Obviously, numerous modifications and variations of the present invention are possible in light of the above teachings. It is therefore to be understood that within the scope of the appended claims, the present invention may be practiced otherwise than as specifically described herein.

Claims

1. A method of dressing an electroplated grinding wheel having a circular core and a single layer of hard abrasive grains held on the peripheral surface of said core by a plating layer, said method comprising steps of:

rotating said grinding wheel about a first axis in a direction;

rotating a circular role made of ceramics about a second axis at a predetermined speed in a direction opposite to the rotational direction of said grinding wheel so that the difference in surface speed between said role and said grinding wheel becomes substantially zero at a location at which said role contact with said grinding wheel, said first axis and second axis being in a common plane; and

effecting relative infeed movement between said role and said grinding wheel in a radial direction of said grinding wheel so that said role is relatively fed toward the peripheral surface of said grinding wheel by a predetermined infeed amount from a radial position corresponding to the radial position of the peripheral surface of said grinding wheel, said infeed amount being larger than half of the size difference in diameter between the upper grain size and the lower grain size of the abrasive grains.

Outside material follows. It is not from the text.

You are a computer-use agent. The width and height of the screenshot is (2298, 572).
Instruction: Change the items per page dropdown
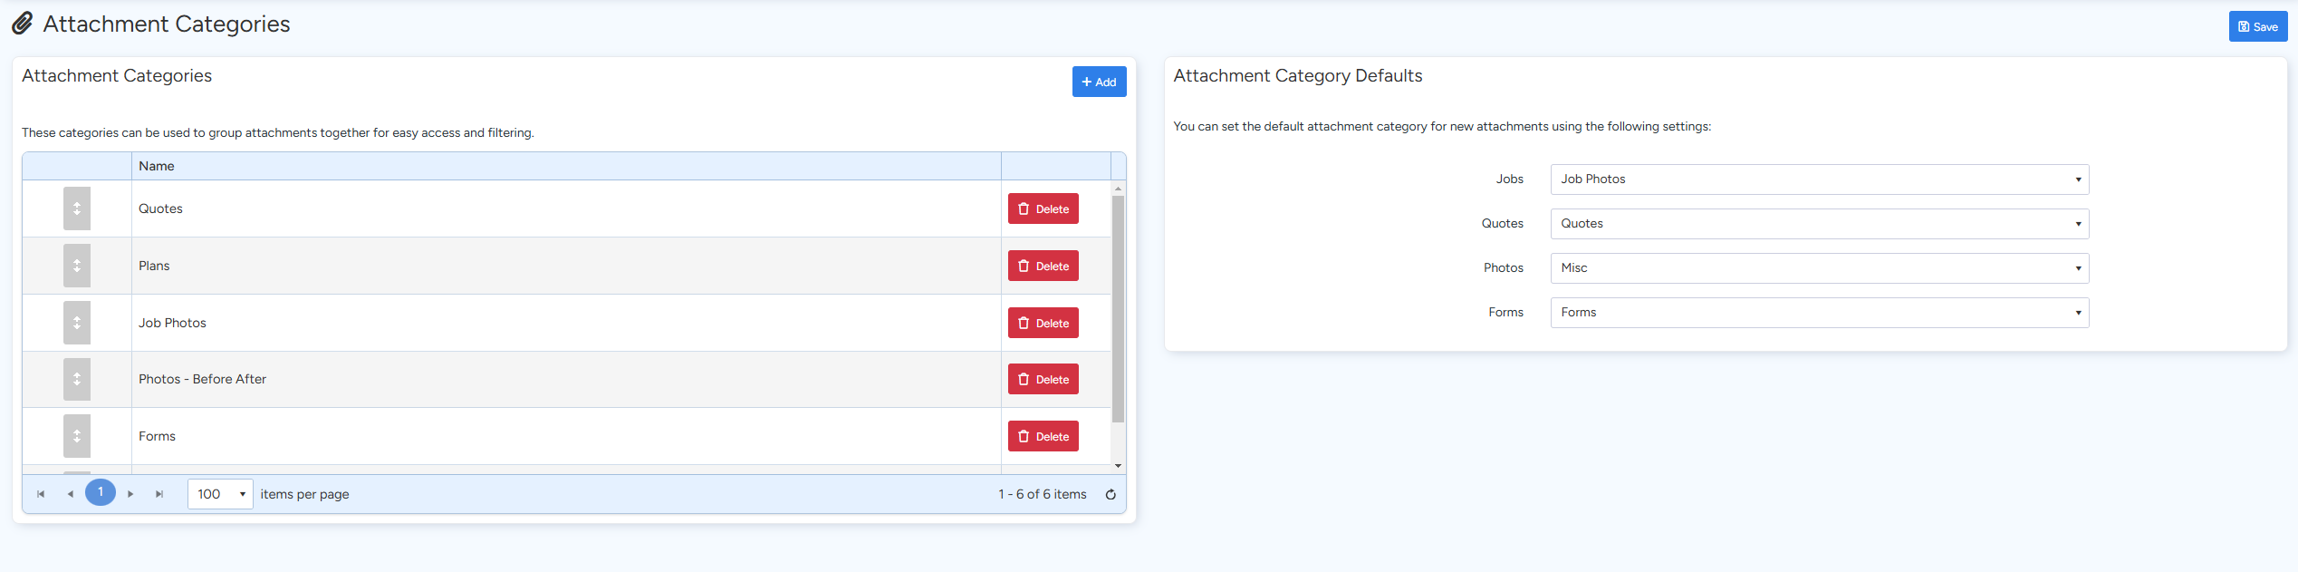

2. A method for dressing an electroplated grinding wheel according to claim 1, wherein the infeed amount is in a range of a first amount corresponding to the half of the size difference in diameter between the upper grain size and lower grain size of said abrasive grains, and a second amount corresponding to the size difference.

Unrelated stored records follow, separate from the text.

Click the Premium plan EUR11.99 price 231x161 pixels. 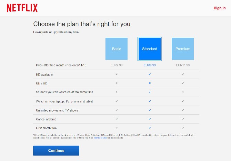(183, 65)
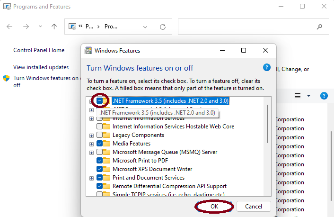Click the Windows Features help question mark icon
This screenshot has width=334, height=217.
(x=267, y=67)
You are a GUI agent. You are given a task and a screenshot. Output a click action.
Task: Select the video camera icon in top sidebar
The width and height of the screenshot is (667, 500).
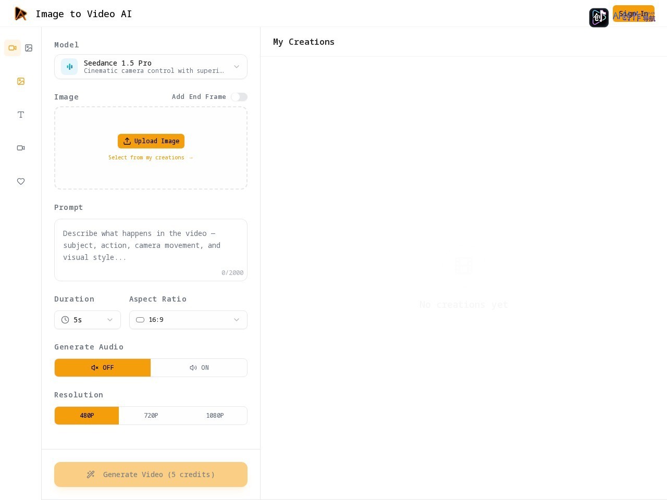pyautogui.click(x=13, y=48)
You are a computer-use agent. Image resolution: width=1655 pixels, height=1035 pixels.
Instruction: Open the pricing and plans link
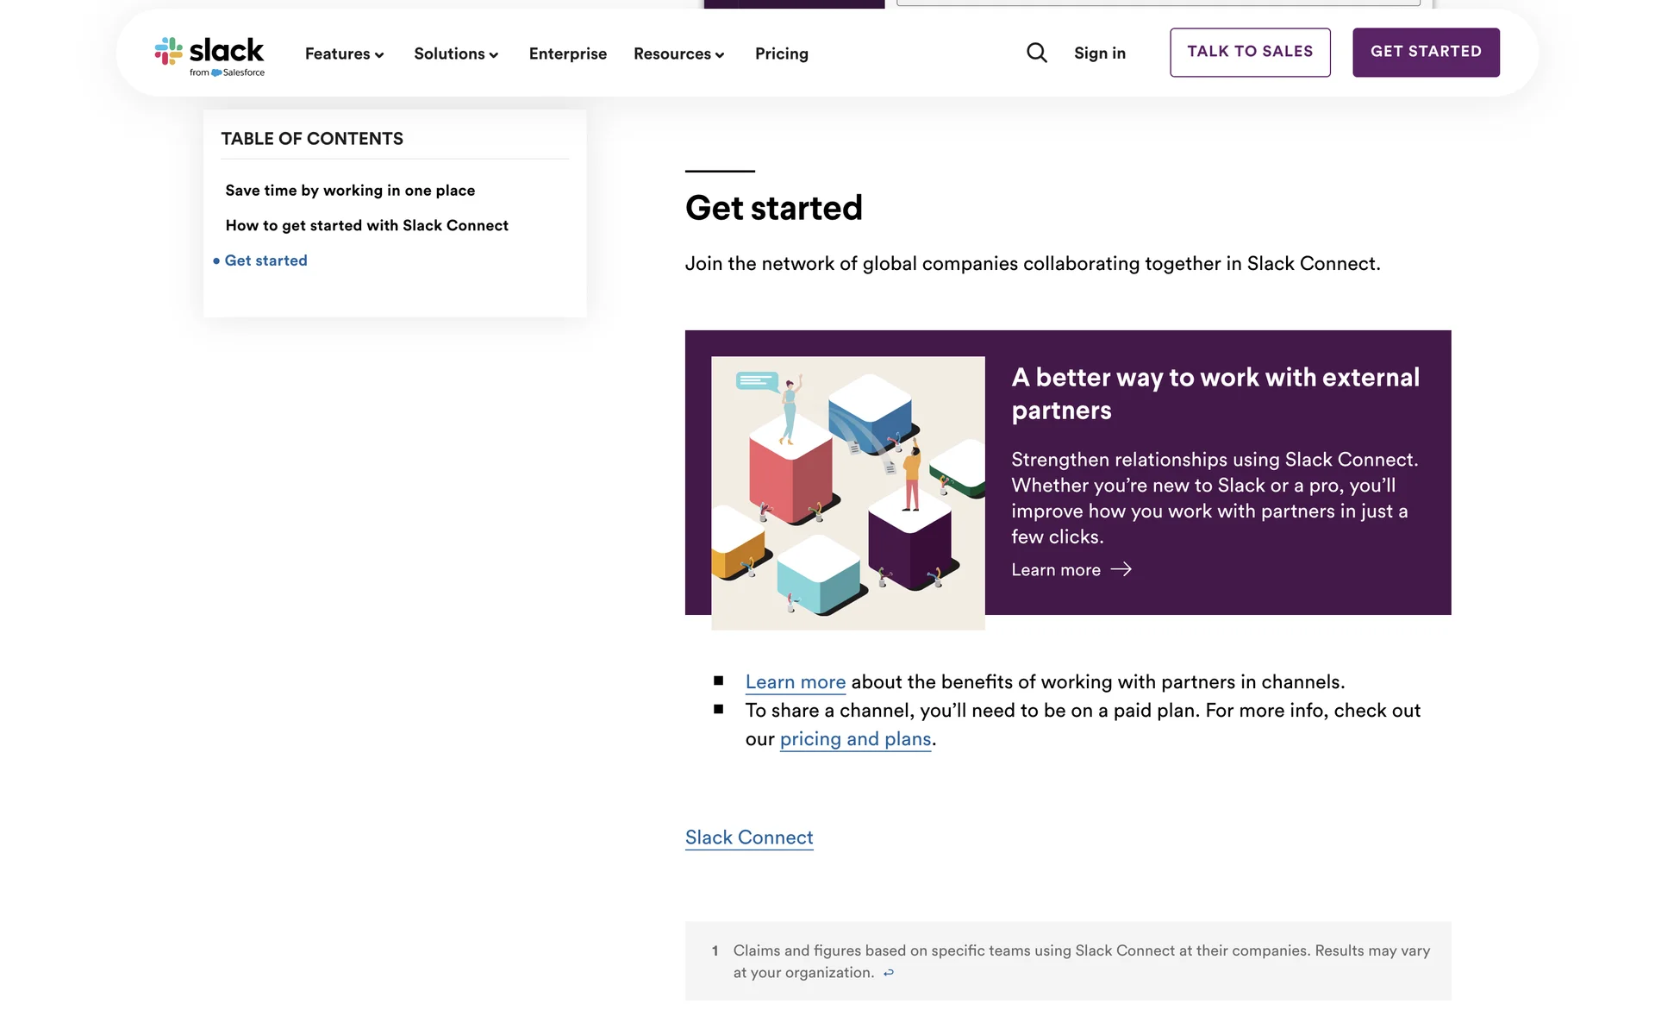(856, 739)
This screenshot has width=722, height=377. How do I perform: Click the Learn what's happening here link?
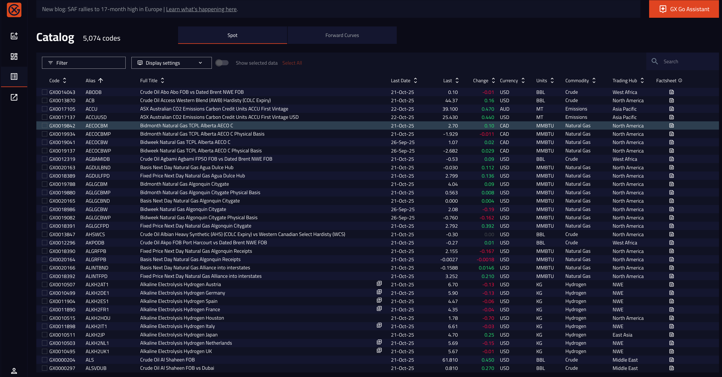pos(201,9)
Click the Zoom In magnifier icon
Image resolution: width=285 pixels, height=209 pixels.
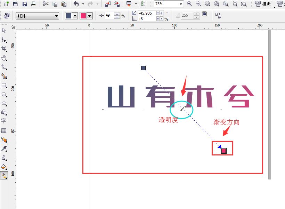[190, 5]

3. A method of dressing an electroplated grinding wheel having a circular core and a single layer of hard abrasive grains held on the peripheral surface of said core by a plating layer, said method comprising steps of:

rotating said grinding wheel about a first axis in a direction;

rotating a circular role made of hard material about a second axis at a predetermined speed in a direction opposite to the rotational direction of said grinding wheel so that the difference in surface speed between said role and said grinding wheel becomes zero at a location at which said role contact with said grinding wheel, said first axis and second axis being in a common plane; and

effecting relative infeed movement between said role and said grinding wheel in a radial direction of said grinding wheel so that said role is relatively fed toward the peripheral surface of said grinding wheel by a predetermined infeed amount from a radial position corresponding to the radial position of the peripheral surface of said grinding wheel.

4. A method of dressing an electroplated grinding wheel having a circular core and a single layer of hard abrasive grains held on the peripheral surface of said core by a plating layer, said method comprising steps of:

rotating said grinding wheel about a first axis in a direction;

rotating a circular role made of hard material about a second axis at a predetermined speed in a direction opposite to the rotational direction of said grinding wheel so that the difference in surface speed between said role and said grinding wheel becomes substantially zero at a location at which said role contact with said grinding wheel, said first axis and second axis being in a common plane; and

effecting relative infeed movement between said role and said grinding wheel in a radial direction of said grinding wheel so that said role is relatively fed toward the peripheral surface of said grinding wheel by a predetermined infeed amount from a radial position corresponding to the radial position of the peripheral surface of said grinding wheel, said infeed amount being larger than half of the size difference in diameter between the upper grain size and the lower grain size of the abrasive grains.

5. A method for dressing an electroplated grinding wheel according to claim 4, wherein the infeed amount is in a range of a first amount corresponding to the half of the size difference in diameter between the upper grain size and lower grain size of said abrasive grains, and a second amount corresponding to the size difference.